Tristram Hunt, the Shadow Education Secretary, has been heaping praise on the high-performing education system in Singapore. This follows his ‘fact finding’ visit to the city state. He seemed genuinely surprised to discover that Singaporean pupils are not, after all, enslaved by ‘Gradgrindian’ rote learning in ‘sweat shop’ class rooms. Belatedly, he thinks we may have something to learn from our former colony.
He is right, of course, but the sense of awe and wonder at what he found in Singapore reflects an infantile naivety that ill becomes someone who wishes to run the education system in England. One does not need to visit the Asia Pacific region to work out that great schools require great teachers. Although things are now improving a little, most teachers in the UK have come from the bottom 20 per cent of graduates. They have come from the top 20 per cent in most succesful education systems around the world. In other words, countries such as Singapore recruit the brightest and the best to teach their children. No surprise, then, that their pupils do so well.

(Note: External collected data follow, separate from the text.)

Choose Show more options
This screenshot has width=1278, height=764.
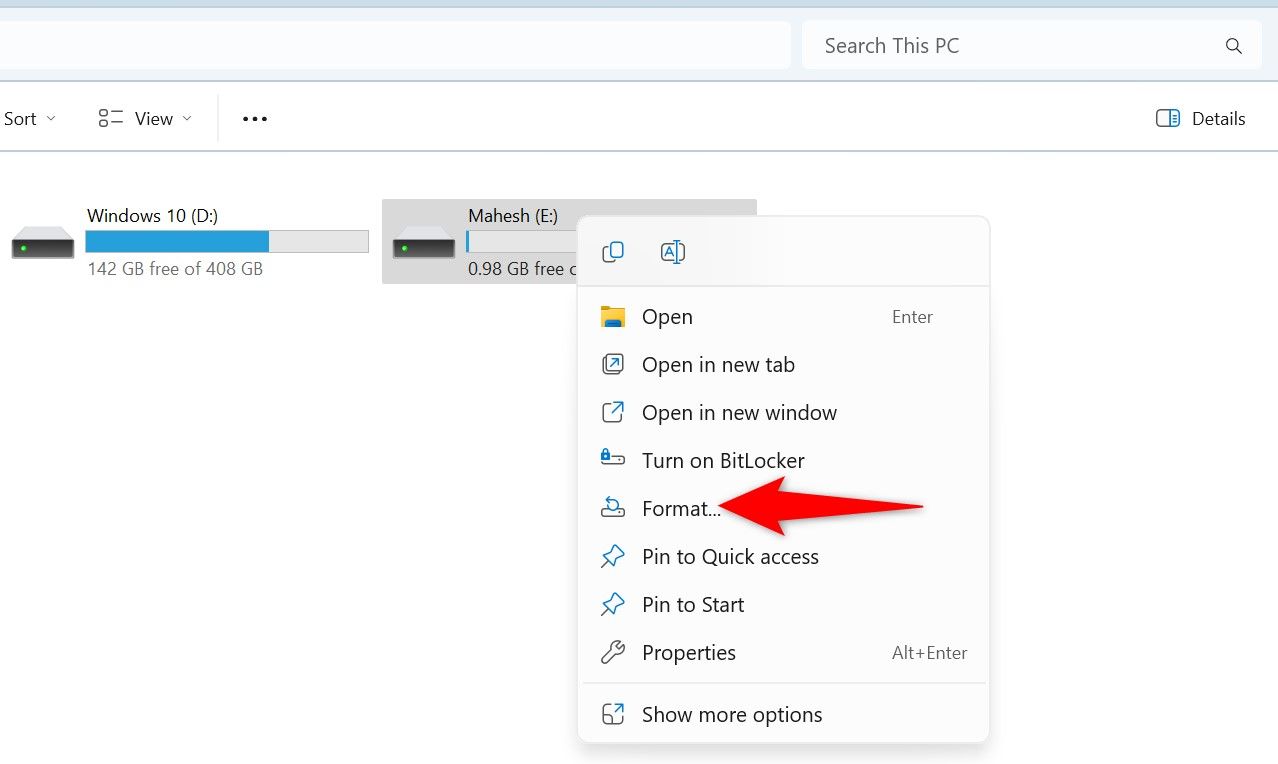click(732, 715)
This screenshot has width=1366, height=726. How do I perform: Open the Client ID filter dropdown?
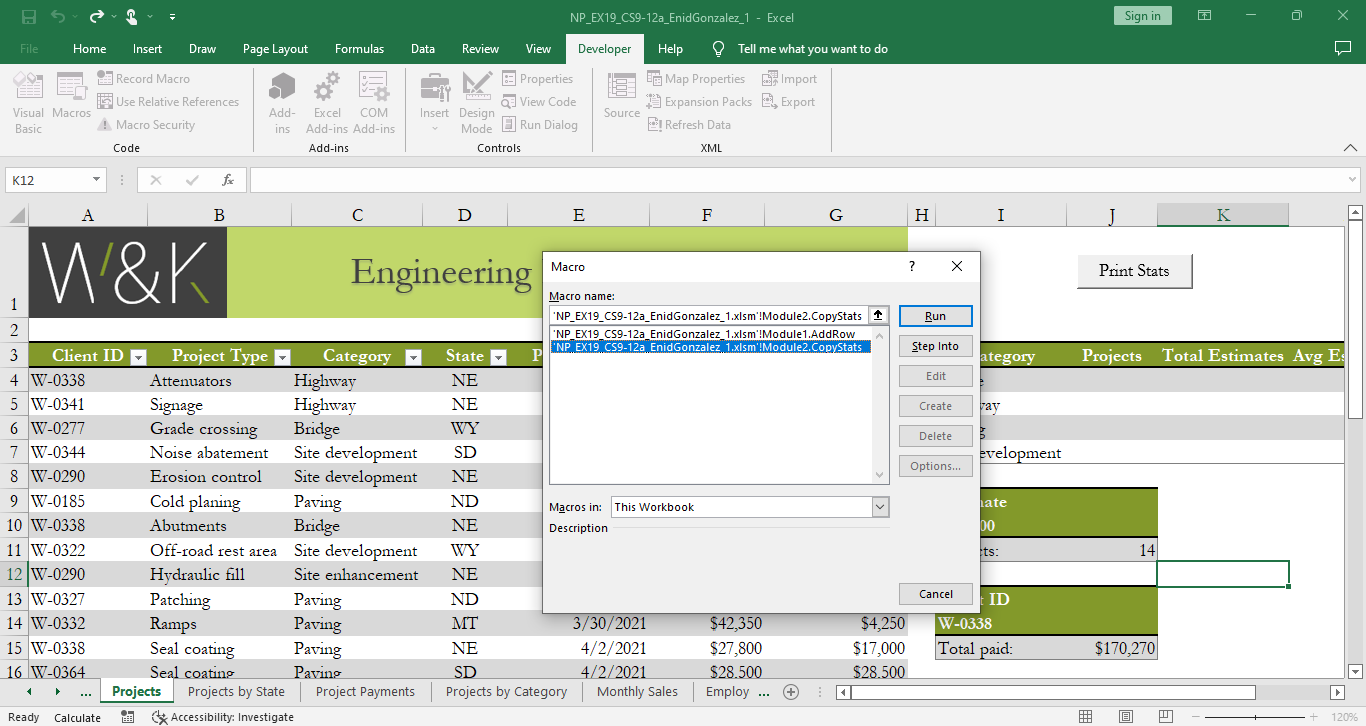pyautogui.click(x=138, y=357)
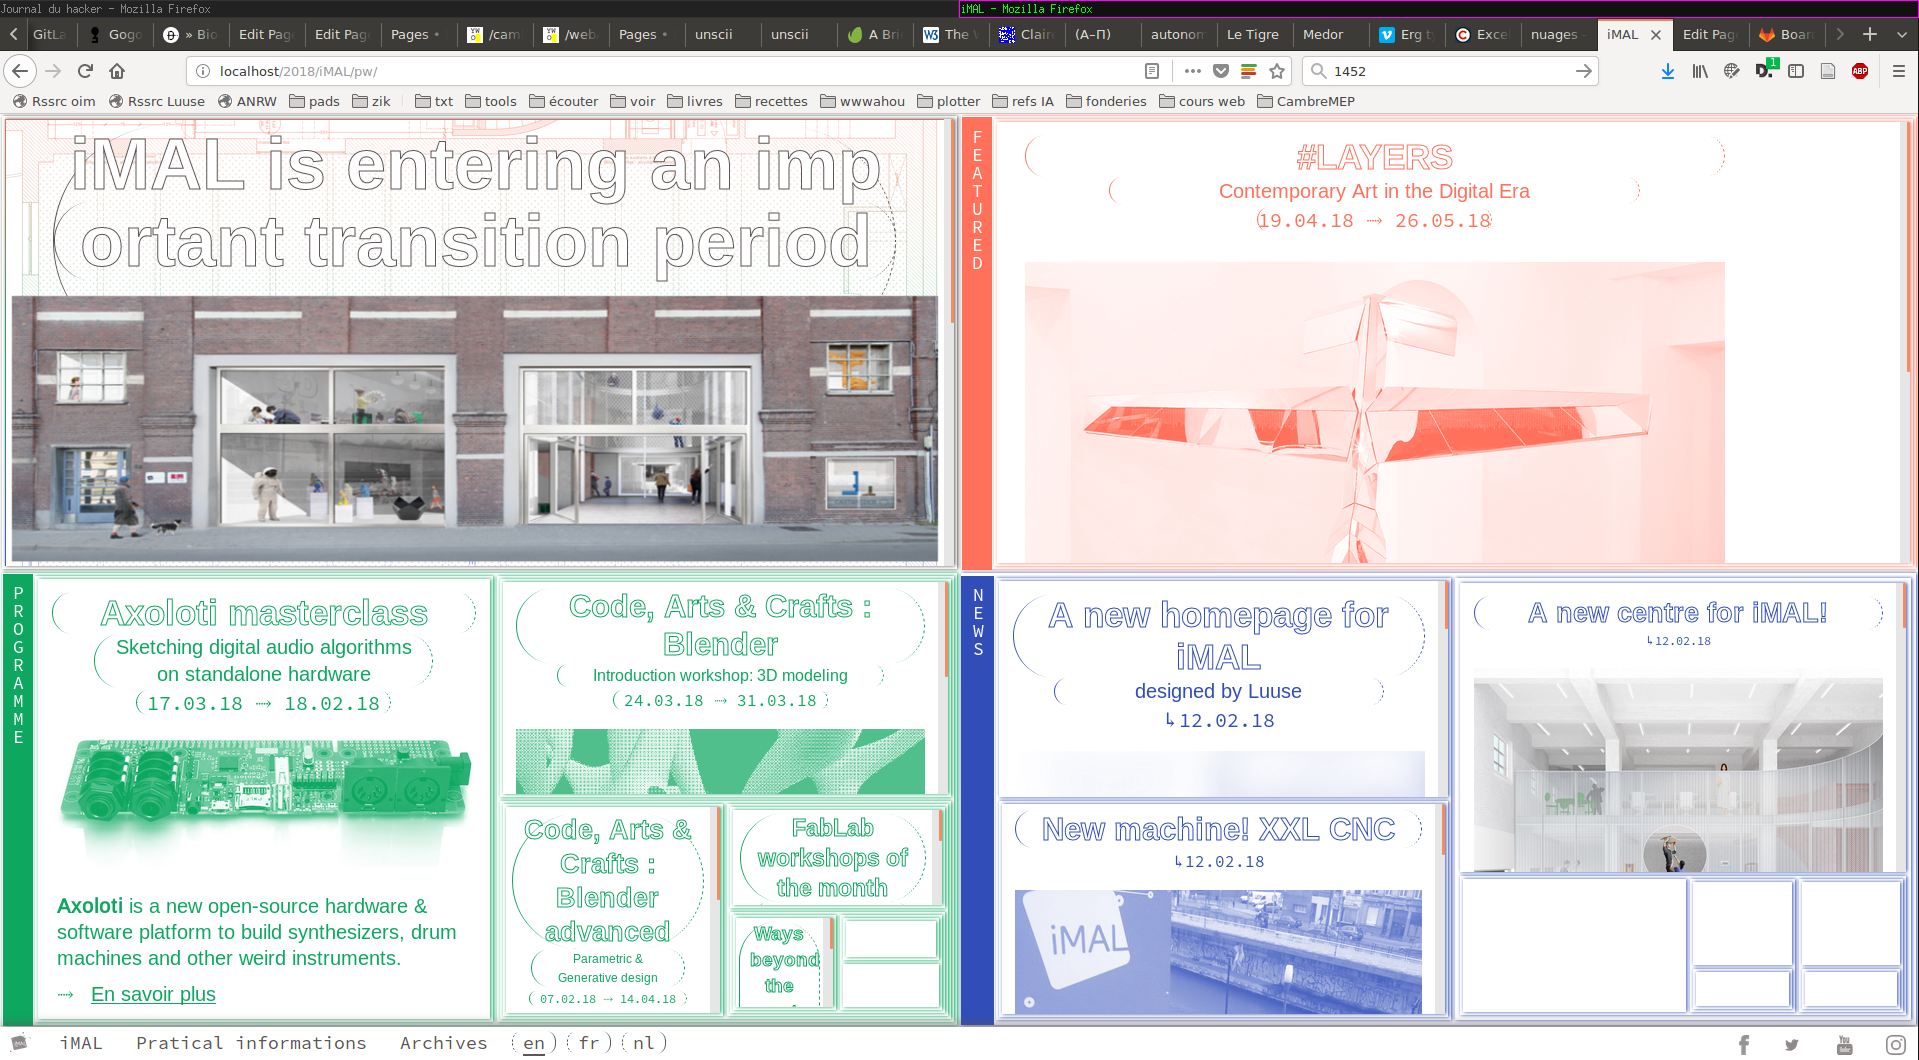Open the downloads arrow icon

click(1667, 71)
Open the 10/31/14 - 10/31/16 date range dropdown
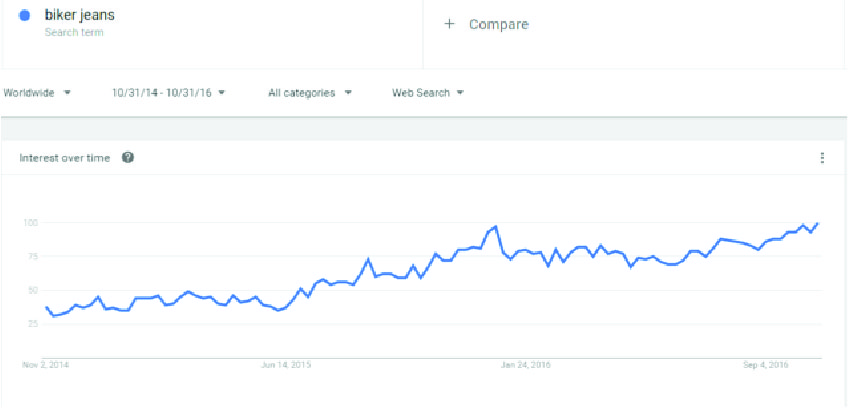 coord(168,93)
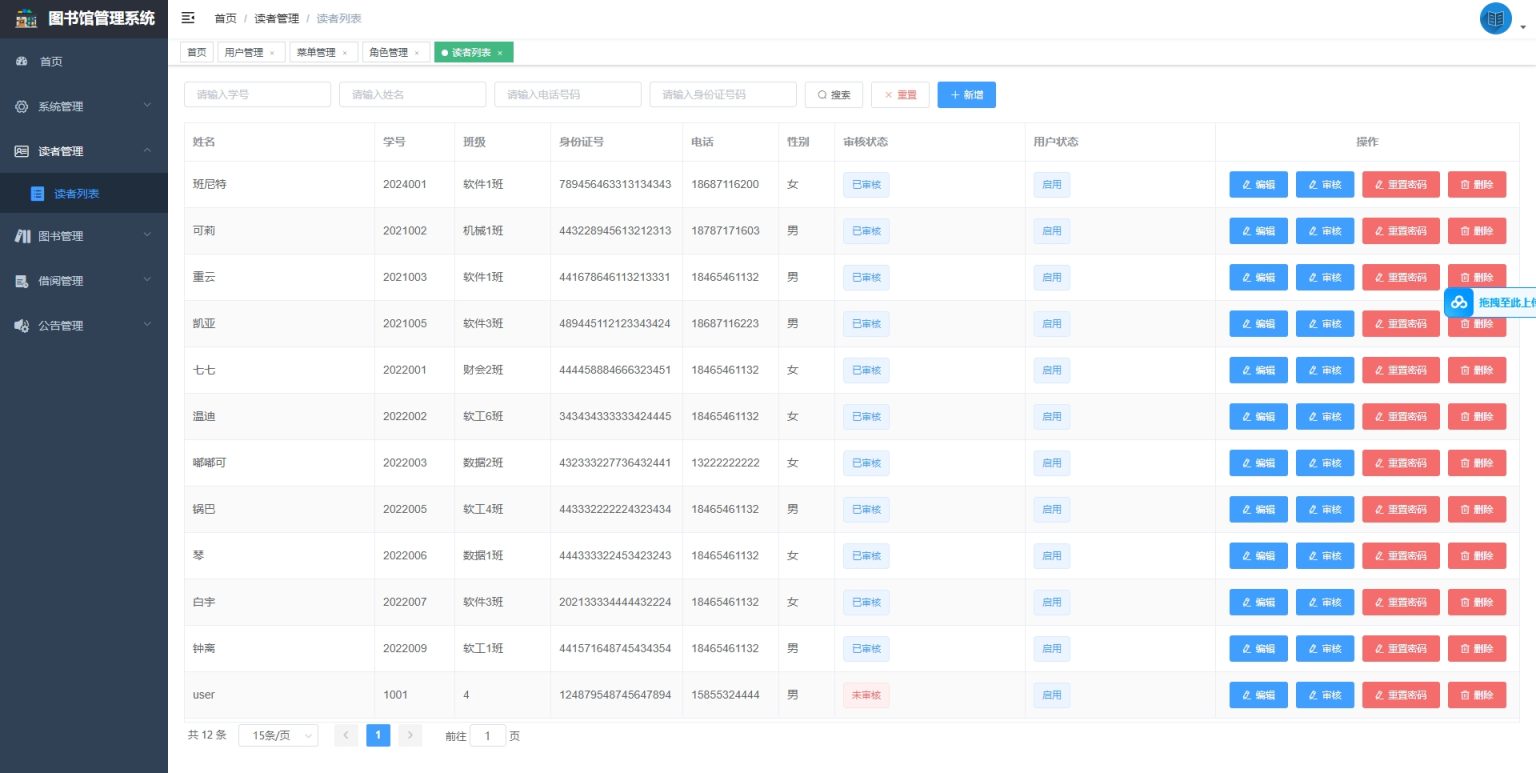The image size is (1536, 773).
Task: Close the 用户管理 tab with its x icon
Action: (x=272, y=53)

In Tristram Hunt’s case the penny now seems to have dropped. We will raise standards of educational attainment in this country once we improve the quality of teachers. Unfortunately, he seems to think that this means that all state school teachers must have a formal teaching qualification. Most already do, but academies and free schools are at liberty to employ those whom Tristram calls, pejoratively, “unqualified” teachers.
These are usually teachers who are, in fact, highly qualified in terms of the subject they teach but who have not been through the necessary ‘ brain-washing’ needed to gain a teaching qualification. If anything, the process of going through teacher training could be regarded as a disqualification for entering the classroom. Who wants their child to be taught using teacher-training methodologies that may be rich in political correctness but which prevent pupils from learning?
If Tristram Hunt would like to ascertain the consequences of teacher training he should look about him. Why are a fifth of children leaving primary school in a state of illiteracy and innumeracy? Why are employers, time and time again, complaining about unskilled school leavers unprepared for, and unable to cope with, the world of work. Why do most universities have to run ‘catch up’ remedial courses? Why is the UK lagging behind many of our economic competitors in terms of school performance?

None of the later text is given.